According to the CNIL's findings, Google has scattered information related to data processing operations across several documents, some of which are not easily accessible. Furthermore, Google has designed its interfaces in such a way that the information is fragmented and requires users to click on buttons and links to access relevant information. The CNIL has noted that the amount of information that users must read before they can identify the data processing operations is too large. This makes it difficult for users to understand what data processing operations are being carried out and what the scope and consequences of those operations are.
The information provided by Google to users is not easily accessible or comprehensible, which violates Article 12 of the GDPR. The CNIL has also noted that while providing exhaustive information from the first level might not be practical, the information provided should still be clear and comprehensible. In particular, the CNIL has found that the purposes of the processing operations are described in a way that is far too generic given the scope and consequences of the processing operations carried out. Additionally, the description of the purposes does not allow users to measure the extent of the processing and the degree of intrusion into their private sphere. The description of the data collected is also found to be imprecise and incomplete, which violates Article 13 of the GDPR.

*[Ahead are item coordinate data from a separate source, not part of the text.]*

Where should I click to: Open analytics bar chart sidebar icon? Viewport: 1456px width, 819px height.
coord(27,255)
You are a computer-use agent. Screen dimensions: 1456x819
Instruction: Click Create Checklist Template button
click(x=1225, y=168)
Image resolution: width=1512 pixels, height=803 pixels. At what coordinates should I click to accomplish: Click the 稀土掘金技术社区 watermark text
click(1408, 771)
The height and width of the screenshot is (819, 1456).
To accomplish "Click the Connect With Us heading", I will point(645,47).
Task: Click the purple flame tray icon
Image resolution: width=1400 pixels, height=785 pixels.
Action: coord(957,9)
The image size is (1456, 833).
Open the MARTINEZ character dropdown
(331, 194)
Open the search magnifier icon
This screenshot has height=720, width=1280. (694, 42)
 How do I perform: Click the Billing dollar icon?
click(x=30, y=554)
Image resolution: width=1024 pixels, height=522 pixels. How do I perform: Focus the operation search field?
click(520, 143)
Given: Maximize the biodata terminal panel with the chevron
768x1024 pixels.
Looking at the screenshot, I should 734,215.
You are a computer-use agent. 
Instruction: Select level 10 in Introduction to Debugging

Google's formulations do not distinguish between personalized advertising and other forms of targeting, and the personalization settings of the account are pre-ticked by default, which translates to the user's agreement to the processing of their data. This violates Article 4(11), Article 6(1)(a), Article 7, Article 12, and Article 13 of the GDPR, which require that information provided to users must be clear and comprehensible, and that users must give their explicit and informed consent to the processing of their data.